Friday, March 25, 2011

Project Pichincha - Day 11 (Thursday)

24 March 2011 at 4pm

Project Number 2 - Day 16 (Thursday)

So yesterday I was in a weird mood. I didn't sleep well the night before, I ran in the morning and my body was really sore, and I didn't feel satisfied from breakfast, lunch or dinner. It got me all to thinking... I think it's safe to say that I eat for comfort. I didn't feel hungry yesterday and I didn't feel full but I kept thinking to myself 'I should probably eat something, that would make me feel better.' Which is oh so wrong on oh so many levels. Why does my brain equate the two things? I feel sad, well eat something. I feel stressed, well eat something. I feel nervous, anxious, or scared, well eat something. I feel like celebrating, well eat something! Now, don't get me wrong... I love food. It was a big part of my childhood and it's a big part of my adulthood but when does a love of cooking, sharing, and eating together turn into something dangerous. I'm pretty sure that comfort eating is the disease that people that are 1000 lbs have. They eat to make themselves feel better. With all of that said, I don't really have any more. I'm not sure what the next step is. Does one replace eating with something else, like, say, running? Or does one deal with the emotions in a different way? More on that when I come to it...

Yesterday I did my best to not buy something from every food vendor on the street in hopes of getting out of my funk. I finally just accepted that I was in a funk and that a good nights sleep was probably all I needed.

So for breakfast... I had gone on another run before work and was expecting to be famished by the time I started class at 9:30. I wasn't, so I had some coffee while I blogged and then grabbed a banana to eat after class. I was fine. Not full, but my stomach wasn't sending hungry signals.

For lunch I didn't think I was going to be able to go home, but I also didn't remember to pack a lunch.
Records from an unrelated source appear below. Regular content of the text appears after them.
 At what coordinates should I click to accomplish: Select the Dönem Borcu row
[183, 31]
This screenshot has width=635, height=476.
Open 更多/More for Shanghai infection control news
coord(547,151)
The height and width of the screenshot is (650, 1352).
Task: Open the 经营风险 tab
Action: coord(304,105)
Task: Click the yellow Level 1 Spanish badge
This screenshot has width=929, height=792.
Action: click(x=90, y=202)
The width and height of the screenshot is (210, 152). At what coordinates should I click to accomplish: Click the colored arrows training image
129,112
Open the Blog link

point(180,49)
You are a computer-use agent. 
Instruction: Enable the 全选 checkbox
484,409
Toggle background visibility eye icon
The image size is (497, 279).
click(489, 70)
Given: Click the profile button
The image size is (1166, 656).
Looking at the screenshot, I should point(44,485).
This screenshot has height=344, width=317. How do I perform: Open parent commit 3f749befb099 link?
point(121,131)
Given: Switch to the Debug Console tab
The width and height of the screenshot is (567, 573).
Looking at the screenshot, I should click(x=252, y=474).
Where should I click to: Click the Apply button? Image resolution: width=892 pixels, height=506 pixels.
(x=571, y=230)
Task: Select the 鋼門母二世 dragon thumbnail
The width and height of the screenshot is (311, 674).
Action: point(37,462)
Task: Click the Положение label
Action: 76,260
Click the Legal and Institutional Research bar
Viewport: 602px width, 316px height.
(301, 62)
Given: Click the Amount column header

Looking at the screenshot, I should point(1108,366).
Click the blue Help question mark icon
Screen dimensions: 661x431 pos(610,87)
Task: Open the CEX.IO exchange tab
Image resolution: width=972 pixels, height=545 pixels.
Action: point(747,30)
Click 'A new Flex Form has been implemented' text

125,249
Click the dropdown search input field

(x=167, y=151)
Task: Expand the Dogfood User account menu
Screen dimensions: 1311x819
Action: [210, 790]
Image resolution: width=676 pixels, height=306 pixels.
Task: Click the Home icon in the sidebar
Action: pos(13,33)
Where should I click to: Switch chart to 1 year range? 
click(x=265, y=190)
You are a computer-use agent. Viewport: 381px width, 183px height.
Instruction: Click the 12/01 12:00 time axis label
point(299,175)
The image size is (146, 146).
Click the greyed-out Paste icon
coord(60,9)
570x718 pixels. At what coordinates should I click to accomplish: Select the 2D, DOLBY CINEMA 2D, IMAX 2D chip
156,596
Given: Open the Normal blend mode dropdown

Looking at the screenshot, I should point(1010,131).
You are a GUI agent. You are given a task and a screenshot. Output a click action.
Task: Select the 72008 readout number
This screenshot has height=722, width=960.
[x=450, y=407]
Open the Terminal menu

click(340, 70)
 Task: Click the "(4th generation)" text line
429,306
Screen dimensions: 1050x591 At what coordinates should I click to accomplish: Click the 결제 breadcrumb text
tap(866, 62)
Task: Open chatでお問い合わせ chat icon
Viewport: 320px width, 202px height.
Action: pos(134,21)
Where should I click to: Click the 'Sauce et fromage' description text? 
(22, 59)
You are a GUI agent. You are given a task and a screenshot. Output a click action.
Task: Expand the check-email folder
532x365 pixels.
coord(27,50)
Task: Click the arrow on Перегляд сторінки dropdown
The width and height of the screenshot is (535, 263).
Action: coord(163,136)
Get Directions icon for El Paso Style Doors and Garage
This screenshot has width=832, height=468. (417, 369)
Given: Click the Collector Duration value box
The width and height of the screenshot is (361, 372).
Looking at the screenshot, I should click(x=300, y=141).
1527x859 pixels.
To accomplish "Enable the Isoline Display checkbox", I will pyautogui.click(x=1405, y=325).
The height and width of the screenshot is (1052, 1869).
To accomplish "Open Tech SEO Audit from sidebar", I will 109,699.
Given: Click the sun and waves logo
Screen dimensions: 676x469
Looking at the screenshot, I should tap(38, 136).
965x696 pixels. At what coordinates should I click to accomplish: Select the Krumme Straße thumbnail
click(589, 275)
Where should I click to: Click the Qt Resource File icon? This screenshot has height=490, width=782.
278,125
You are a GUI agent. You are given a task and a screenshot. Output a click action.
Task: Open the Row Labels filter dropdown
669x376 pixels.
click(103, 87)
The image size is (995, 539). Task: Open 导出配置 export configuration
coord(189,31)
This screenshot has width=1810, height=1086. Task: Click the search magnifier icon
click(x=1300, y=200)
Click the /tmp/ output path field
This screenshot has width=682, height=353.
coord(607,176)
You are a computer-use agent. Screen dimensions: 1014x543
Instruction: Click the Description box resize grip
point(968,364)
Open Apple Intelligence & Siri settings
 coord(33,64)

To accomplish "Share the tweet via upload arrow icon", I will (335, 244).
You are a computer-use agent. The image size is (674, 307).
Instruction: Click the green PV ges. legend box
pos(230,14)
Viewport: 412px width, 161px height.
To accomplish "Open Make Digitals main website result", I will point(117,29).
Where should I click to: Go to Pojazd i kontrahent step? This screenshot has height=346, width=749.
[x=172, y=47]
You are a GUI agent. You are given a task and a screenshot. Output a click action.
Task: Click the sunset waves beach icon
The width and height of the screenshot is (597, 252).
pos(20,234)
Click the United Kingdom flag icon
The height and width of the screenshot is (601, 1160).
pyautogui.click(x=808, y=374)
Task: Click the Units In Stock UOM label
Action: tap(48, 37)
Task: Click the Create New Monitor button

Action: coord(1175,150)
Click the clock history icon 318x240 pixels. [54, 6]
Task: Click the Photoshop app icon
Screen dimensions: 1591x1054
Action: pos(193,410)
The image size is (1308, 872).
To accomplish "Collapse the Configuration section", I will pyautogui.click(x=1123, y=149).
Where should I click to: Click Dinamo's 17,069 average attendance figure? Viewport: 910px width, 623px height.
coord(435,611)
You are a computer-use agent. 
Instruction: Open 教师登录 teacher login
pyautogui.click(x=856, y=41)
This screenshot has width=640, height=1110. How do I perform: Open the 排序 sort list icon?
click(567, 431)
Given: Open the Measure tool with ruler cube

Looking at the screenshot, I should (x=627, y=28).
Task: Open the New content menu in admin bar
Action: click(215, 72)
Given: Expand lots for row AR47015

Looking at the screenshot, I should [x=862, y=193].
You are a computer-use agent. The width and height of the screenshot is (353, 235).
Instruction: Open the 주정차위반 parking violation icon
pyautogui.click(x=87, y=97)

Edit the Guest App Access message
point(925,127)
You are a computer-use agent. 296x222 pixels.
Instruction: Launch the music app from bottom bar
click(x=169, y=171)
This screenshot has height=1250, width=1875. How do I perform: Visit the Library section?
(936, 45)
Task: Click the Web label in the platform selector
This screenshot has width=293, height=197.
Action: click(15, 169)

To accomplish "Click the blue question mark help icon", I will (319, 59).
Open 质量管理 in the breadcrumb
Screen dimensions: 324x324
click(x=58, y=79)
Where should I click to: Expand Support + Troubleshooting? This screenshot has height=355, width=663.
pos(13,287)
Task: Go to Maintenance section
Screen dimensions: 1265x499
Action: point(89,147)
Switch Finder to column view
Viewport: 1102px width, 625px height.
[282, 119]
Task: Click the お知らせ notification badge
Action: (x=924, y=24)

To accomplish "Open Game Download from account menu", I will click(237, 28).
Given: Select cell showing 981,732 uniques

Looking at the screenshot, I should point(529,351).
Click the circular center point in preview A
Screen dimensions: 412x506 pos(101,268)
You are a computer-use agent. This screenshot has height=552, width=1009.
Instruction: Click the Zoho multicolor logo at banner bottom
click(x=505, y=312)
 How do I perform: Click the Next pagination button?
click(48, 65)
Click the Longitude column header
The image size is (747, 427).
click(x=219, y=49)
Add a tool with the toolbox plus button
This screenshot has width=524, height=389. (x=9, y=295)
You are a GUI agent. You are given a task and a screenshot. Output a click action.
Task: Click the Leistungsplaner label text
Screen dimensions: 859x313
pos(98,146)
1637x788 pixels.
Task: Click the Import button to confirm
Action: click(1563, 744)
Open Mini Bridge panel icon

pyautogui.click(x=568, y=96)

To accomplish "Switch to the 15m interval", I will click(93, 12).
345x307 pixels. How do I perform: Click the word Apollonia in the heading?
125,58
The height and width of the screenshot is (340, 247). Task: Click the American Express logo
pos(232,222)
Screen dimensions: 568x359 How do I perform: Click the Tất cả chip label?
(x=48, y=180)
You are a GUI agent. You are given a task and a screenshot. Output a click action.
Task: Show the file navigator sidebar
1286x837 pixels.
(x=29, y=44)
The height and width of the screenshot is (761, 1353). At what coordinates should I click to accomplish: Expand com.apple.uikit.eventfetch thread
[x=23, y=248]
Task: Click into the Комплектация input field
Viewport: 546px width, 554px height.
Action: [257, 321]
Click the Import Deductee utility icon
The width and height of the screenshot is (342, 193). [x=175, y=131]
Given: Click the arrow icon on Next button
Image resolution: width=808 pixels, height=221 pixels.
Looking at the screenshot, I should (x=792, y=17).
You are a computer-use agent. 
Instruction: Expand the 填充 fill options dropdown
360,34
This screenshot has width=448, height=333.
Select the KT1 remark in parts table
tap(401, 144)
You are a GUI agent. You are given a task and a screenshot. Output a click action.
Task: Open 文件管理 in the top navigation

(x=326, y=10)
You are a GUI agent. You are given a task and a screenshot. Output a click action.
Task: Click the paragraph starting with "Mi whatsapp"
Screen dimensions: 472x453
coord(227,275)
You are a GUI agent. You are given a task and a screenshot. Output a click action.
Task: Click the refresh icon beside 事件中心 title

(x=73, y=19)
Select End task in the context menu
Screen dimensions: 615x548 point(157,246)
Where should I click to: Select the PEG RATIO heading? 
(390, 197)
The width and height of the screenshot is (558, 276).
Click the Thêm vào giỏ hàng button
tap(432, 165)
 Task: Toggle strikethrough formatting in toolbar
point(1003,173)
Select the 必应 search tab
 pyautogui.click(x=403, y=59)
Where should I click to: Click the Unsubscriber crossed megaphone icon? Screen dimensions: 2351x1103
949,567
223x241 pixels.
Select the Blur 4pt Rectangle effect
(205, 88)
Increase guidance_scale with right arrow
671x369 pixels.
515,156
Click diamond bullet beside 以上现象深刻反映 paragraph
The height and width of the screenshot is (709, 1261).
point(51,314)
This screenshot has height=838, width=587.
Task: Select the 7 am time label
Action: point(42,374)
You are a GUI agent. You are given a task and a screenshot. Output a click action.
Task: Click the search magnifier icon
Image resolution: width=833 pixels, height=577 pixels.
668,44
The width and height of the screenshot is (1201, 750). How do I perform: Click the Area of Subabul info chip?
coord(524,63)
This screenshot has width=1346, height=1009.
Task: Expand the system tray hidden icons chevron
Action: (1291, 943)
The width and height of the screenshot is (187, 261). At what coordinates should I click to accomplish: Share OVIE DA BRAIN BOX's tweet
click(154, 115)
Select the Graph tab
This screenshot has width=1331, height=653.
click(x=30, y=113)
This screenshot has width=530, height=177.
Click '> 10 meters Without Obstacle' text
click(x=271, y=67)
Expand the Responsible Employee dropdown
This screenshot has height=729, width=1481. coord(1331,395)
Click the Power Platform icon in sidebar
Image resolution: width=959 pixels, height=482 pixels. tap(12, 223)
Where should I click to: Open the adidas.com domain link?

I decided I should sit down and eat something hardy instead of snacking all afternoon. I got a medium sized salad with chicken from Fruteria Montserrat. But then my class was canceled and so I was able to go home. Once home, I had a small piece of cold lasagna (not very good cold) and a banana with peanut butter.

For dinner, we had left over lasagna. I fell asleep reading SUPER early and slept until about 5:30. This morning I feel rested and refreshed. Not at all in the mood I was in yesterday.